(Stored records)
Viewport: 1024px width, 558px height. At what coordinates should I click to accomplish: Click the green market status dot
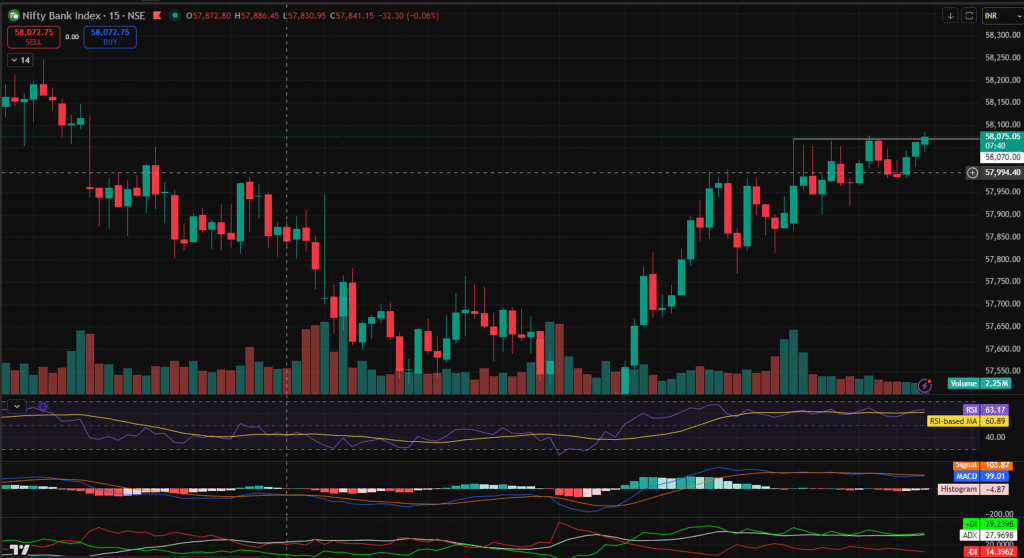pos(176,15)
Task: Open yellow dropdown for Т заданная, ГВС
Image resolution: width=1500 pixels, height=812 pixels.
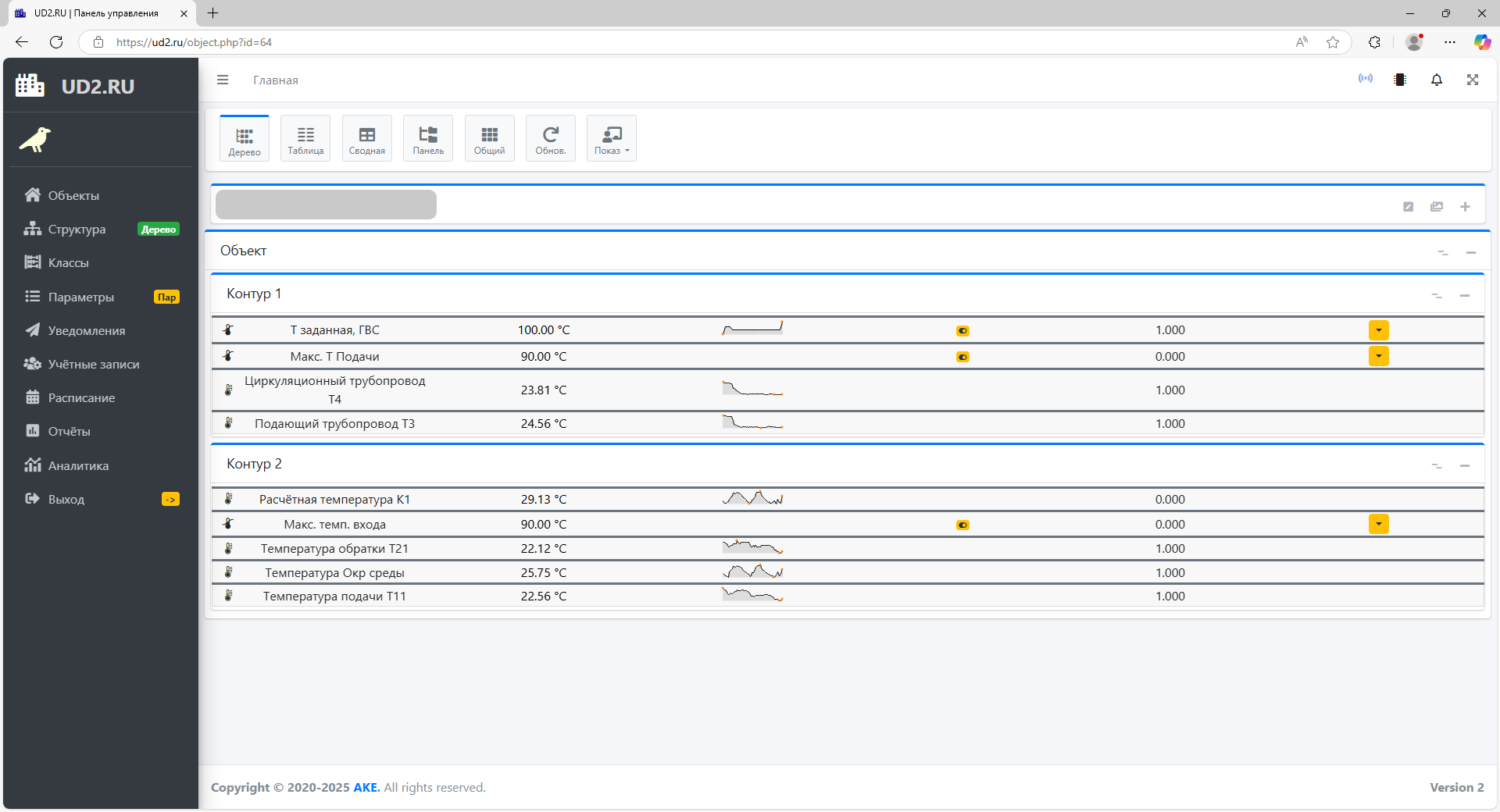Action: tap(1378, 330)
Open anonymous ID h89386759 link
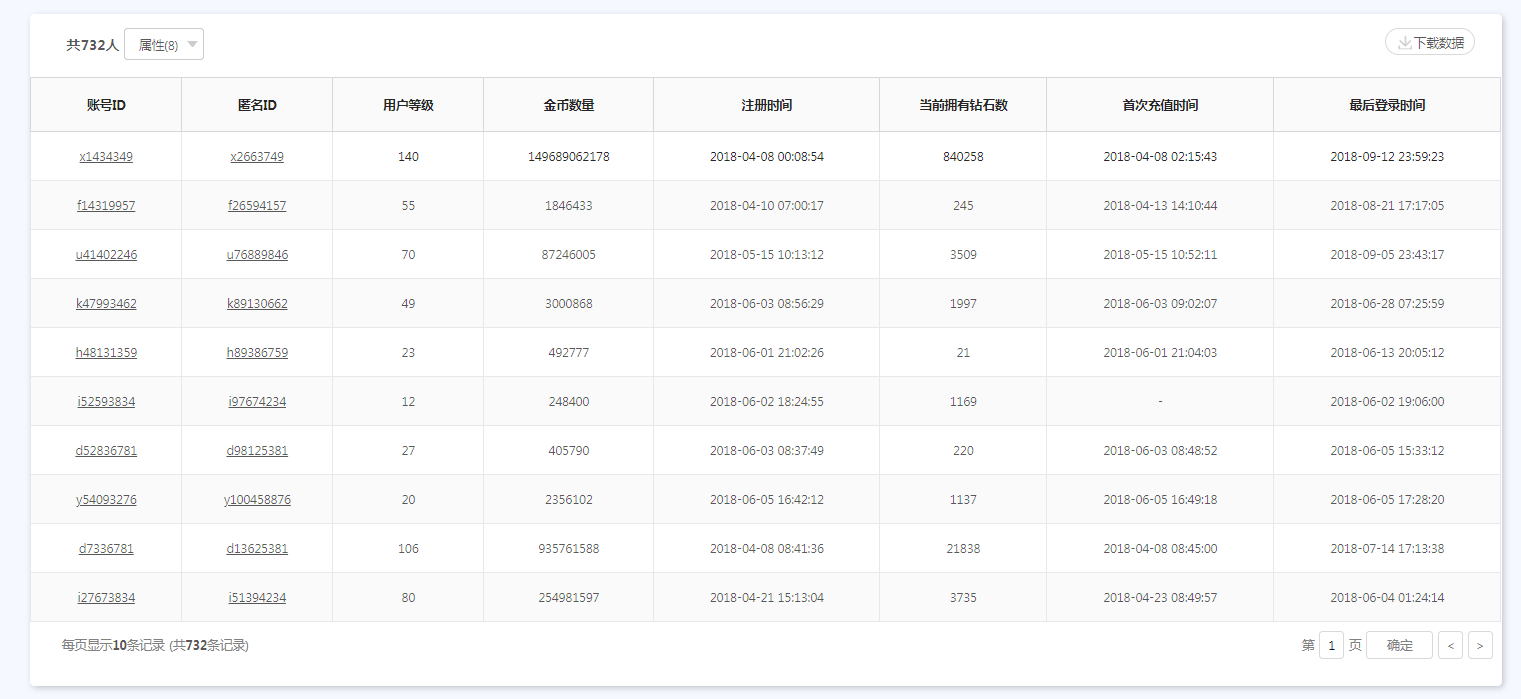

Exercise description — All lines in the records that contain "Open" are to be copied and returned.

Reply to the exercise —
Task: Open yellow dropdown for Т заданная, ГВС
Open anonymous ID h89386759 link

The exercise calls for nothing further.